I just bought a new 2010 SRAM rival group on ebay, but I'm missing a bottom bracket, chain, and cassette.

My most pressing question is: What bottom brackets _can_ I use?

After that, I'd love some advice on which bottom brackets I _should_ use. I am mainly concerned with reliability and cost. Don't care at all about weight.

Thank you very much for helping out a new guy.


----------



## Kristatos (Jan 10, 2008)

You could get an aftermarket set of cups http://www.enduroforkseals.com/id225.html if you have a threaded shell.

Or you could buy a set of SRAM/Truvativ GXP bottom bracket cups from any of a number of online retailers. This is assuming you have the Rival crankset. 

The main thing is to figure out what type of BB shell your frame has - English, BB30, etc. Then get the GXP cup set that works with your frame. Hopefully you got the correct cranks.


----------



## rielid (Dec 5, 2009)

I have the Rival cranks. I have an english threaded bottom bracket shell.

So should I go with a SRAM or third party bottom bracket?


----------



## Kristatos (Jan 10, 2008)

rielid said:


> I have the Rival cranks. I have an english threaded bottom bracket shell.
> 
> So should I go with a SRAM or third party bottom bracket?


I would go with SRAM unless you are looking for something different like a different color on the cups.


----------



## js1221 (Aug 15, 2008)

Chris King now makes a Sram compatible BB; not cheap but a great product.


----------



## rielid (Dec 5, 2009)

I found that Token also makes SRAM compatible bottom brackets. I think I'll go with one of those, as the SRAM ones have some bad reviews, and Chris King is quite expensive.


----------



## sixate (Jul 6, 2009)

I'm using a Hope BB with Truvativ converter.
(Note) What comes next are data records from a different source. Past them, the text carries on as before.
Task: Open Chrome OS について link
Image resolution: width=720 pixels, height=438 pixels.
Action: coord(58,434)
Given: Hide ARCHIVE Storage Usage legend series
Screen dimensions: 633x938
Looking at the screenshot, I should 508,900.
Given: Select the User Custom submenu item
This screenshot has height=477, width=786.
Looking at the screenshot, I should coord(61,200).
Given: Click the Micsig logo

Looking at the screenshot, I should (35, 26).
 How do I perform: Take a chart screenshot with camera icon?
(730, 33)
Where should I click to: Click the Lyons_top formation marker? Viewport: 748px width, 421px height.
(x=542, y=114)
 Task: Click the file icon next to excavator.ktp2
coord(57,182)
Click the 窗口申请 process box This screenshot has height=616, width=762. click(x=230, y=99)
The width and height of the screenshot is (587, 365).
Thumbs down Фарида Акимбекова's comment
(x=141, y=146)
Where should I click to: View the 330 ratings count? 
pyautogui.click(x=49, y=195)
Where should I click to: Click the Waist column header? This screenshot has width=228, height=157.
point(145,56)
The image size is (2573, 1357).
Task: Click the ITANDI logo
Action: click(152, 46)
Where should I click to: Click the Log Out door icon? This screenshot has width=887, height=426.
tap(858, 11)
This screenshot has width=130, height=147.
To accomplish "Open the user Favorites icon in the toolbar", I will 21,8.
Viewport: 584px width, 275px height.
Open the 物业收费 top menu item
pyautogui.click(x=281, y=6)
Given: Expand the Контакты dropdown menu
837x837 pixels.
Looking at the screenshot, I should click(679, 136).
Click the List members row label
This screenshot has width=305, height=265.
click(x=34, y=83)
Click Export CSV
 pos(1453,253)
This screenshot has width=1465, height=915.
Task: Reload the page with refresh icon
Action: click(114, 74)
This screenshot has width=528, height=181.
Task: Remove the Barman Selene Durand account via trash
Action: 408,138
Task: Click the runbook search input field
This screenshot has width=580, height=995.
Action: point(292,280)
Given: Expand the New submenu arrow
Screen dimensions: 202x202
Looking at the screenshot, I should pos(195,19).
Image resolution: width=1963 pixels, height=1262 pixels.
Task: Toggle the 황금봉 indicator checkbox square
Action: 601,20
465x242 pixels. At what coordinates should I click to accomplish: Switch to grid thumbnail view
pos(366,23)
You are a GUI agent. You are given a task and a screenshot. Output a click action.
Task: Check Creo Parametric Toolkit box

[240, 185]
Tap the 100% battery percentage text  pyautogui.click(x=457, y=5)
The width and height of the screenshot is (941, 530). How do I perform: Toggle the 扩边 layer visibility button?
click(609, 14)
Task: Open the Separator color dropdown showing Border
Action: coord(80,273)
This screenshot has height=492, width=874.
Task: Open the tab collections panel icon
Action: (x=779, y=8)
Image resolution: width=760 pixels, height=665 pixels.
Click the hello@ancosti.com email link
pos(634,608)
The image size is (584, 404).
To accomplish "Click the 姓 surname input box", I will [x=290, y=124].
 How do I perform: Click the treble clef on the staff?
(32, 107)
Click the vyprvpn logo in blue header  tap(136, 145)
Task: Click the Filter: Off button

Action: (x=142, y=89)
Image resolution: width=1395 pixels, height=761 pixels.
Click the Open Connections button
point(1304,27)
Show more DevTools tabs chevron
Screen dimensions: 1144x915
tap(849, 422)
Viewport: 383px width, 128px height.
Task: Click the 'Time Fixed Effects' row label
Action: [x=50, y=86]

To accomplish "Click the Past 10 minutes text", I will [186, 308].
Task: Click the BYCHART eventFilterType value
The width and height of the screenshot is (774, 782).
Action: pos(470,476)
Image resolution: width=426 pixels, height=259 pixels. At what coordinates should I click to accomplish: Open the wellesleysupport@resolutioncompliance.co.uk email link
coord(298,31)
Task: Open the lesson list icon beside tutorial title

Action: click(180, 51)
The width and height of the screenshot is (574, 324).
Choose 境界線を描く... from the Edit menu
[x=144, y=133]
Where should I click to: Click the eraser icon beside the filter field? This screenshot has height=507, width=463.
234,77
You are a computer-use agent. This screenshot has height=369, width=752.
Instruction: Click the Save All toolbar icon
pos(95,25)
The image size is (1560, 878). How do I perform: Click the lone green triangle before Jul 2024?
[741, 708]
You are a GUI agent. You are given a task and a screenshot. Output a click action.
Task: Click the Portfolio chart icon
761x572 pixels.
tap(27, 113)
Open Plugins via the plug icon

Works great.


----------



## RC28 (May 9, 2002)

rielid said:


> I found that Token also makes SRAM compatible bottom brackets. I think I'll go with one of those, as the SRAM ones have some bad reviews, and Chris King is quite expensive.


Non-Ceramic SRAM GXP BBs are quite cheap . The first one I had on one of my rides lasted me two years without giving me any problems. I changed it just because I overhauled all major components on that bike.

You can get one of them and try it out. Again, they only run about $30.


----------